Um Flaggen kommt man beim Segeln nicht herum. Pflicht sind die Heimatfahne, am Heck und die Gastlandsflagge am Mast steuerbords. An Backbord flattern Vereinswimpel und hie und da kreuzen auch Piratenflaggen auf der Ostsee. In den skandinavischen Ländern weht die Nationale am Heck häufig so groß, dass die untere Spitze bis ins Wasser reicht, und bei Sonnenuntergang wird eingerollt und eingeholt. Ein Brauch der Marine, der aus Zeiten stammt, in denen man teures Tuch schonen musste.
Ich habe ein eher ambivalentes Verhältnis zur Nationalflagge, selbst auf Drängen der Kinder klemmte im Fußballsommer kein Fähnchen am Auto.

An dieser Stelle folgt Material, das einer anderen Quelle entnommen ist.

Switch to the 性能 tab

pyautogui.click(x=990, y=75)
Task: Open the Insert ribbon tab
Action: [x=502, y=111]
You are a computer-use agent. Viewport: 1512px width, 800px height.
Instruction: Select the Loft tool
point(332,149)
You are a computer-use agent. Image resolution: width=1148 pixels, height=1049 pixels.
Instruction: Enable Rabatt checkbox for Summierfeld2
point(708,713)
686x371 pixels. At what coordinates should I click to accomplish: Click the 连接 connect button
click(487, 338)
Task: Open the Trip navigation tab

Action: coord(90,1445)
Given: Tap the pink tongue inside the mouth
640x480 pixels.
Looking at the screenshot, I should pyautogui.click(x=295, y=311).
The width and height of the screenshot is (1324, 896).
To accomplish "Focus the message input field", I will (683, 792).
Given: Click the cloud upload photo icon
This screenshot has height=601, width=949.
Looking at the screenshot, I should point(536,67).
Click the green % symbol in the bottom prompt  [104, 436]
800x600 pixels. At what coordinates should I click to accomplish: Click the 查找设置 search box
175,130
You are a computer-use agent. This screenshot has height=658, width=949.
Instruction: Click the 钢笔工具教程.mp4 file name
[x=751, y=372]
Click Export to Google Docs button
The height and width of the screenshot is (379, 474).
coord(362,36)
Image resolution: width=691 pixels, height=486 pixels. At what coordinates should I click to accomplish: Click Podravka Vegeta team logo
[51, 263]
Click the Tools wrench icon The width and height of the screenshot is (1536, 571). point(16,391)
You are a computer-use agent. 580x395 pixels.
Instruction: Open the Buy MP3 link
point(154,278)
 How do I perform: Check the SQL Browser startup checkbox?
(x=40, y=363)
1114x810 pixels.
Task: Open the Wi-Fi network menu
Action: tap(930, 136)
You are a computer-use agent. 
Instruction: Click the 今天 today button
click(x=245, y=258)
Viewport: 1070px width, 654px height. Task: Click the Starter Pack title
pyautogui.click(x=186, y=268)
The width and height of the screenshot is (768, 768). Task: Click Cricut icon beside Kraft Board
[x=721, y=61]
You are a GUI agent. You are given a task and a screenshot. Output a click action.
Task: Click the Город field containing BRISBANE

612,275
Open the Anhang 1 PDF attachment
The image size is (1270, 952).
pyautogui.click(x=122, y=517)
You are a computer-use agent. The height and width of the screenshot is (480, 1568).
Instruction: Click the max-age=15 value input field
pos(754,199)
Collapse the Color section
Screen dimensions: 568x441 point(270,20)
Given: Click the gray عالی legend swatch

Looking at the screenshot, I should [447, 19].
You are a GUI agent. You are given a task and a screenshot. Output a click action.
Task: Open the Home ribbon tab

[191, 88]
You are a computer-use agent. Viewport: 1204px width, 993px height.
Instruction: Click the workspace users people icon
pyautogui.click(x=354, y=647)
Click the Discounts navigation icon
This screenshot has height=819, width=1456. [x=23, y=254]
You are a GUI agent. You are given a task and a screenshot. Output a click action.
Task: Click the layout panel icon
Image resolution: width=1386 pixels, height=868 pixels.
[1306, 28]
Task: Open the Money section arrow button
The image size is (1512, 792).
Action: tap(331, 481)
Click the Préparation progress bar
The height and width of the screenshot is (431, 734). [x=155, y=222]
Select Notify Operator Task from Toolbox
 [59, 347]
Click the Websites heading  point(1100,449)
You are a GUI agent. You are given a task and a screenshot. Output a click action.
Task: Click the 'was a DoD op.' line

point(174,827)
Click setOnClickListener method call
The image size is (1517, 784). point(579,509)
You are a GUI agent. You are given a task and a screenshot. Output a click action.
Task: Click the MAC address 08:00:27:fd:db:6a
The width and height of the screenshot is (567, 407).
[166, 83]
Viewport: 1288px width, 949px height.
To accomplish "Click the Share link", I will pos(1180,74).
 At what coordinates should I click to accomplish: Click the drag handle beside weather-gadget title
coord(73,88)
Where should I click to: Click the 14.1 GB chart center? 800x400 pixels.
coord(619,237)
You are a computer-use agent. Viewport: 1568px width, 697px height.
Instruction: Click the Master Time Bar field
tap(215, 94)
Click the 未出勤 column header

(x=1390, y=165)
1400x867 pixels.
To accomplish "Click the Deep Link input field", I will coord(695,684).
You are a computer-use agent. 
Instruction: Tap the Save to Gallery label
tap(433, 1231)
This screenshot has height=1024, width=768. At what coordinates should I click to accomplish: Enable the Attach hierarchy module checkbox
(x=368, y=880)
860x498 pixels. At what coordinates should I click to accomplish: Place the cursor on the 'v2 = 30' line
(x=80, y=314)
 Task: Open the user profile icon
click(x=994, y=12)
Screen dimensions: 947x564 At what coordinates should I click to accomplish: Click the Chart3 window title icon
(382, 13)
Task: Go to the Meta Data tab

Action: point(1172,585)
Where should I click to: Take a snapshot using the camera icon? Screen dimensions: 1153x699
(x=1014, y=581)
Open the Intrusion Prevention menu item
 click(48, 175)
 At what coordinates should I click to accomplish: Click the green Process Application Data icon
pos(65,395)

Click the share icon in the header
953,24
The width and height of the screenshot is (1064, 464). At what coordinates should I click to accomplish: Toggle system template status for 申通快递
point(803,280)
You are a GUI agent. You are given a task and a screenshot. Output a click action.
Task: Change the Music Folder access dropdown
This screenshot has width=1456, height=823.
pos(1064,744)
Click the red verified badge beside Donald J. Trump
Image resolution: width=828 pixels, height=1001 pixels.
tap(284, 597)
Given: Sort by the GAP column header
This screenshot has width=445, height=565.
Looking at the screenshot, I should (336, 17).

Lange Zeit lebten wir gut mit einer schon recht verblichenen Flagge des Vorbesitzers am Heck der Volver. Irgendwann waren die Farben kaum noch zu unterscheiden, und der Kapitän erstand eine neue, recht kleine Fahne, die dann fröhlich am Achterwand flatterte, bis der Wind die Ecken zerschliss. Nun sind wir bei eine mittleren Größe angelangt, die Patrouillenboote und Zoll auch auf einige Entfernung erkennen.
Und als der Hafenmeister in Lohusalu, kurz nachdem wir angelegt haben, noch einmal herauskommt und die deutsche Flagge hochzieht, freuen wir uns über die nette Geste ebenso wie über das “Welcome", die freundliche Begrüßung nach einem langen Segeltag, den wir zu dritt verbracht haben, denn im letzten Hafen ist ein weiterer Seemann an Bord gestiegen, um sich vom Märchenland bezaubern zu lassen.